[Required work]
In the records below, find the line that contains "347x347 pixels." and the line that contains "Task: Select the", then retype exactly those two lines and every line between them.

(Stored data entries)
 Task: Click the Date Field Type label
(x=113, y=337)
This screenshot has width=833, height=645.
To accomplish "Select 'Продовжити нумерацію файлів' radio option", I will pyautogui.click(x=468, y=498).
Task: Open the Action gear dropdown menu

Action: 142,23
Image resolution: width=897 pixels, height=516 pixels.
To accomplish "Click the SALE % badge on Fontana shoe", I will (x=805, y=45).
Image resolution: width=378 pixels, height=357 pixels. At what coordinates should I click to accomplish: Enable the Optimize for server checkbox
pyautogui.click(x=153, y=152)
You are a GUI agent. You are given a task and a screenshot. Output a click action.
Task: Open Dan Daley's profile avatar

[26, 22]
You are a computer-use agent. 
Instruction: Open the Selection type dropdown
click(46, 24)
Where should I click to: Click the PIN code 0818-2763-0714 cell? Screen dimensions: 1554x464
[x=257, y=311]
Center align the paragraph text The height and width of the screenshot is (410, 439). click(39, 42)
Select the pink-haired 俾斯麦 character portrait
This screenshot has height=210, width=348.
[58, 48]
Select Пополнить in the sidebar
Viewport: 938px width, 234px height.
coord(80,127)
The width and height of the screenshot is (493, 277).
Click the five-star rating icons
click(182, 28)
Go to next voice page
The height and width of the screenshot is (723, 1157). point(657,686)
* * *
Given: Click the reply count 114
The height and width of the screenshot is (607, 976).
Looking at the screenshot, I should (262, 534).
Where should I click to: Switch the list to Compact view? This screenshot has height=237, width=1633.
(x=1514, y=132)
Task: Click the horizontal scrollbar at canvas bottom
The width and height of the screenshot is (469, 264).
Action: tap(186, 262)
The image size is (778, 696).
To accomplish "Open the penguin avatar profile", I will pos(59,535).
* * *
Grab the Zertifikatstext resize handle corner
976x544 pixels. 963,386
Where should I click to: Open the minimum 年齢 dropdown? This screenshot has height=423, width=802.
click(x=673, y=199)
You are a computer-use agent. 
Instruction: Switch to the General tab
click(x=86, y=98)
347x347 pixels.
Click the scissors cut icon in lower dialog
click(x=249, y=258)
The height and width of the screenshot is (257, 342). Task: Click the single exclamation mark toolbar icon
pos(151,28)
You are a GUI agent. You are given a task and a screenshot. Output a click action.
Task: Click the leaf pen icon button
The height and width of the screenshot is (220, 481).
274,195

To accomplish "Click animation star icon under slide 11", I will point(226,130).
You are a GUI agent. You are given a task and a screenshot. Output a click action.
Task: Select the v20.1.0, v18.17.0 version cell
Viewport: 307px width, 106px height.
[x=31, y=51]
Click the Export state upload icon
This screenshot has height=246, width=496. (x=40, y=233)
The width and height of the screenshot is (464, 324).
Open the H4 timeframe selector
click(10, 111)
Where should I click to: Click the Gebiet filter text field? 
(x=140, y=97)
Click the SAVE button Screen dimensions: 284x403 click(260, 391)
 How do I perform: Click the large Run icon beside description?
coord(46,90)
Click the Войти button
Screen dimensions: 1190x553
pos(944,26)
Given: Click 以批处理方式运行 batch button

[Result]
347x347 pixels.
Click the scissors cut icon in lower dialog
click(x=249, y=258)
The height and width of the screenshot is (257, 342). Task: Click the single exclamation mark toolbar icon
pos(151,28)
You are a GUI agent. You are given a task and a screenshot. Output a click action.
Task: Click the leaf pen icon button
The height and width of the screenshot is (220, 481).
274,195

To accomplish "Click animation star icon under slide 11", I will point(226,130).
You are a GUI agent. You are given a task and a screenshot. Output a click action.
Task: Select the v20.1.0, v18.17.0 version cell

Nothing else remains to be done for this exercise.